И пиит-одописец мог получать и получал в награду за свой поступок лайковые аплодисменты и табакерку. А романист?
"Прочтут и высокие лица. Вот, ты говорил, Гоголь вспоможение ежегодное получает и за границу послан. А что, если б и ты? А?... Или вот, например, табакерку дадут... Что ж? На милость ведь нет образца. Поощрить захотят. А кто знает, может, и ко двору попадешь..." - гадает о судьбе своего воспитанника, молодого писателя Вани, старик Ихменев, герой "Униженных и оскорбленных" Достоевского.
"Или вот... табакерку дадут..."
У Достоевского повсюду немало разбросано штрихов, эпизодов и сценок, в которых роман - роман как жанр, роман вообще - словно занимается своего рода самоанализом: выясняется, кто и при каких обстоятельствах может писать романы, а кто их писать не может; мимоходом рецензируются романы, которые или сам герой Достоевского пишет или написали другие. Действие "Униженных и оскорбленных", например, протекает на фоне какого-то другого романа - романа, ранее созданного Иваном Петровичем, подающим надежды и уже весьма признанным литератором, а когда мы узнаем, что писать романы не прочь и инфантильный юноша князь Валковский, это смешно. Потому что совершенно-совершенно ясно: и неплохой он человек, и по-своему одаренный, но писать романы ему заказано. Несерьезен он. Юн, внутренне юн. Юн умом, духом. Где ему!
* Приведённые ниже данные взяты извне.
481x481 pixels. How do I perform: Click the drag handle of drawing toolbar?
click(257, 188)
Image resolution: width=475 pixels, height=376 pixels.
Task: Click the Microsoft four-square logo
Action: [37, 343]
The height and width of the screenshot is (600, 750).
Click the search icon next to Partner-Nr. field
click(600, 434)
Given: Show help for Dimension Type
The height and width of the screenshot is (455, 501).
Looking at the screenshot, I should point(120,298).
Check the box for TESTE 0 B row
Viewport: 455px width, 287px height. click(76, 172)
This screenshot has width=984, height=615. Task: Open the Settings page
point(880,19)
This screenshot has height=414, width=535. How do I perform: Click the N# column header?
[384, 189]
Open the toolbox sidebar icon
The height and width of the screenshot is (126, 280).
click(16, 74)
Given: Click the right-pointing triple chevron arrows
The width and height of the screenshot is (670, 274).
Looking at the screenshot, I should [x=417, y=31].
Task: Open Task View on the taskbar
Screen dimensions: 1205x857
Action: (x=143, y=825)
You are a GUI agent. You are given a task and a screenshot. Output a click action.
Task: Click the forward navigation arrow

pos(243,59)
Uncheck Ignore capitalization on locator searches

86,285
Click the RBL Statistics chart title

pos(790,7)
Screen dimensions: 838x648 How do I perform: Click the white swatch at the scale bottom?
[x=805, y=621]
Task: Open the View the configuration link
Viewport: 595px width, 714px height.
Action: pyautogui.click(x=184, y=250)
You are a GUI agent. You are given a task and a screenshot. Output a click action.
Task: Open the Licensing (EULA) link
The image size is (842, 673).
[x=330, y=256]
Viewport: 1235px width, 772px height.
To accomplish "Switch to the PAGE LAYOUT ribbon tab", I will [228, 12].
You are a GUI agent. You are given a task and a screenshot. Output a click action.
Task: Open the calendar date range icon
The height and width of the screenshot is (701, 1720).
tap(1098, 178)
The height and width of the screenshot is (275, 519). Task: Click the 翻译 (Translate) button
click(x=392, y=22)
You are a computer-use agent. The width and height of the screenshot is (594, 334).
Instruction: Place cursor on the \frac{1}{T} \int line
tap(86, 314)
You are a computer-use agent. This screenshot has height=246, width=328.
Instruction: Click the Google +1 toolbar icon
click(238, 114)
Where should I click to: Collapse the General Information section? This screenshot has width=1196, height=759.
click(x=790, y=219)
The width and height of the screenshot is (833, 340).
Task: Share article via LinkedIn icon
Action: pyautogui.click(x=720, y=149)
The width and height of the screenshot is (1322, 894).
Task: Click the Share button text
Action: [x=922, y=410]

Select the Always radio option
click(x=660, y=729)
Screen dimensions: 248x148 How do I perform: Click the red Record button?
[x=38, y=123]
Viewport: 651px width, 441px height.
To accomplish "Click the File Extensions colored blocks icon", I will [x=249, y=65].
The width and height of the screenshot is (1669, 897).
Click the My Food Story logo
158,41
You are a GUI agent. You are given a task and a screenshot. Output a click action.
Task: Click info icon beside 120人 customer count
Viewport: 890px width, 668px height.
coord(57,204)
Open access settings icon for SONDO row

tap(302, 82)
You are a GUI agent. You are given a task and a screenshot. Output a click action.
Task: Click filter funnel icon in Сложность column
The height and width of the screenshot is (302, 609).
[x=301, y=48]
И очерчивается одна из границ, в которых суждено жить роману: романист не может быть беспечным, молоденьким. Быть дилетантом. Очерчивается и другая граница: в середине XIX столетия романист уже должен был обладать очевидной для всех независимостью, ему ни к чему подвизаться меж высокопоставленных государственных мужей, при дворе, и награждение романиста золотой табакеркой с червонцами - нелепость, которую мог вообразить только мелкопоместный провинциал, простак. Невинная чушь, приписывание одному жанру условий бытования другого. Романистам табакерок не давали, даже верноподданным романистам. У Достоевского зафиксировано существенное: роман мог появиться лишь там, где была личная независимость творца этого литературного жанра. Где ему удавалось добиться эмансипации. И теперь романист, будь он самым непритязательным молодым литератором, получает возможность действовать свободно. Потому что роман - это мнение о мире, которое сложилось у человека, будь он, повторяю, самой "мелкой сошкой", и высказать которое считает он должным, необходимым. Работа над романом делает его общественным деятелем, равноправным участником и, более того, инициатором серьезных обсуждений, дискуссий: роман всегда ориентирован на участие в идеологических спорах, в которых один выступает равным со всеми, претендуя, впрочем, на роль застрельщика, лидера.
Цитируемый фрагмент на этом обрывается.